Mr. Lagasse: What a lot of people don't realize about Emeril is that, with "Emeril Live" in particular, there's a lot of bantering about pork fat and butter and stuff, but really, truly, for over 30 years, I've been growing organic foods. I was using them when people didn't know what organic was or how to spell organic, especially for my restaurants. It's no stretch for me at all because I've been in that environment for so long. So it's really important to me ... turning the average person on to sustainable growing or organically grown, pesticide-free foods.
Ad Age: How did you come to be Martha's first sub-brand?
Mr. Lagasse: Martha and I have been friends with tremendous respect for each other for a long, long time. ... I really wasn't shopping my company, it just sort of happened that the chairman of MSLO's grandchildren, who were huge fans of "Emeril Live," ended up coming to a show. We ended up talking, Martha and I ended up speaking. She was looking for a platform to really take it to another level. The Martha brand will stay the Martha brand, and the Emeril brand will stay the Emeril brand. We will help each other and certainly add whatever value we can to each other, but we will never mix the brands up.
Ad Age: But clearly you've found some synergy, such as your new monthly column for Martha's Everyday Food magazine. How has her brand started to influence your already crazed work ethic?

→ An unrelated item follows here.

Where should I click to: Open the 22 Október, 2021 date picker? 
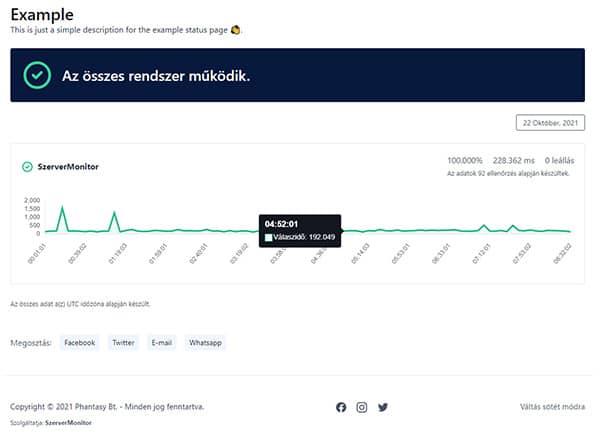(x=549, y=123)
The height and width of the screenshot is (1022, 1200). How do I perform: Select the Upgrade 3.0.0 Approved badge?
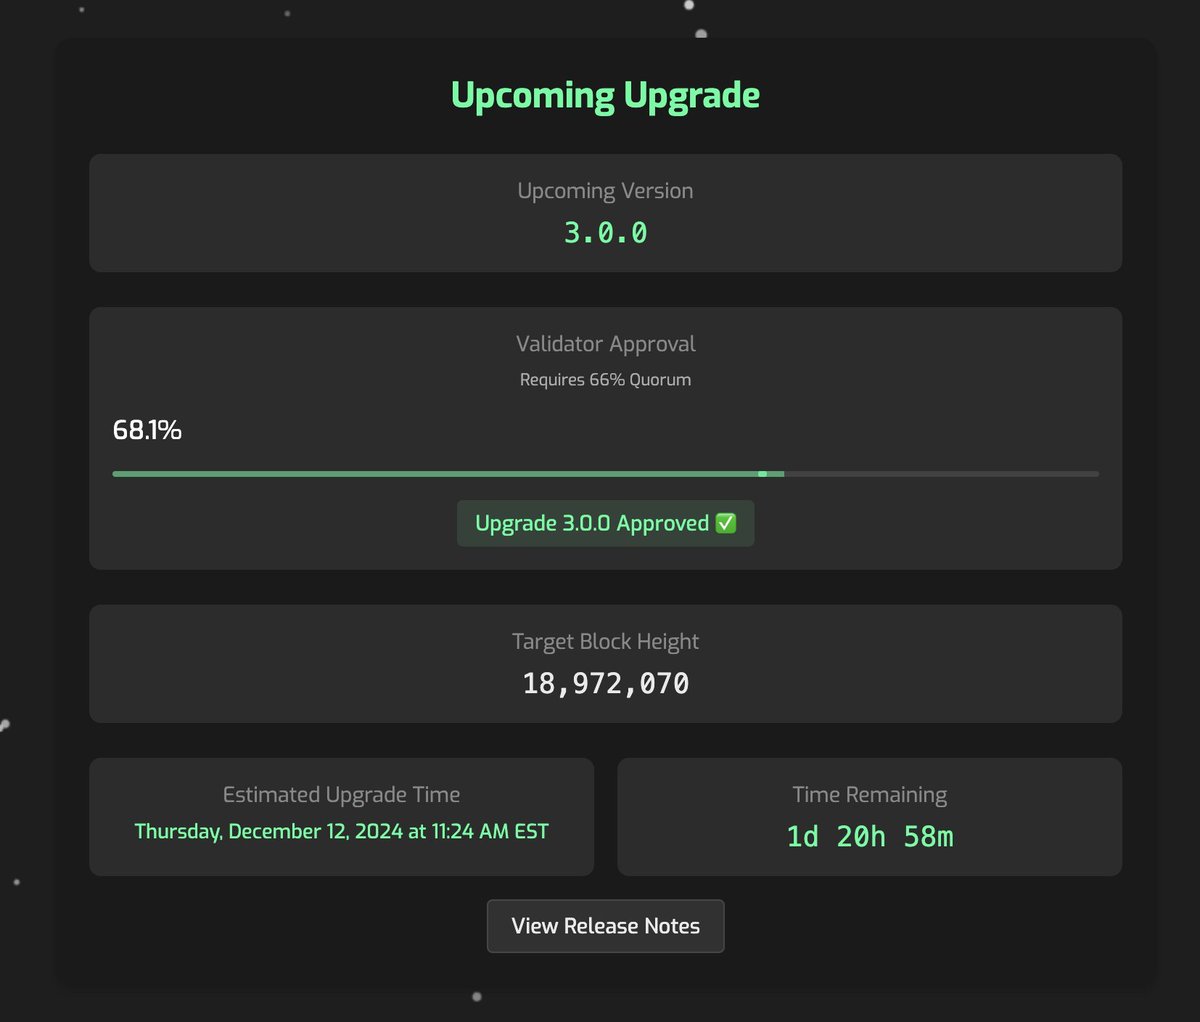pyautogui.click(x=605, y=523)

Mr. Lagasse: You know, I work a lot, and I'm trying to figure out this monster here -- and it is a monster. Martha has 850 employees; I have five. So it's not that I want to have 850, because we're lean and mean and very efficient. We're looking at avenues to expand in that mean something to the brand and mean something to all of us. We're not going to do something just to do something.
Ad Age: What's your next step?
Mr. Lagasse: I think the next step is figuring out which channels to play in. For me, my focus is what my existing partners and I have a really incredible relationship with and a serious obligation to, whether it's cutlery or my farm or my food products. For me it's a matter of going back and revisiting those relationships and making them even better, doing more business and obviously being more profitable, as opposed to going down the street and trying to find 10 new entities we can jump on the bandwagon with. I consider myself very loyal, and I really want to reassure the relationships we've built in the licensing world.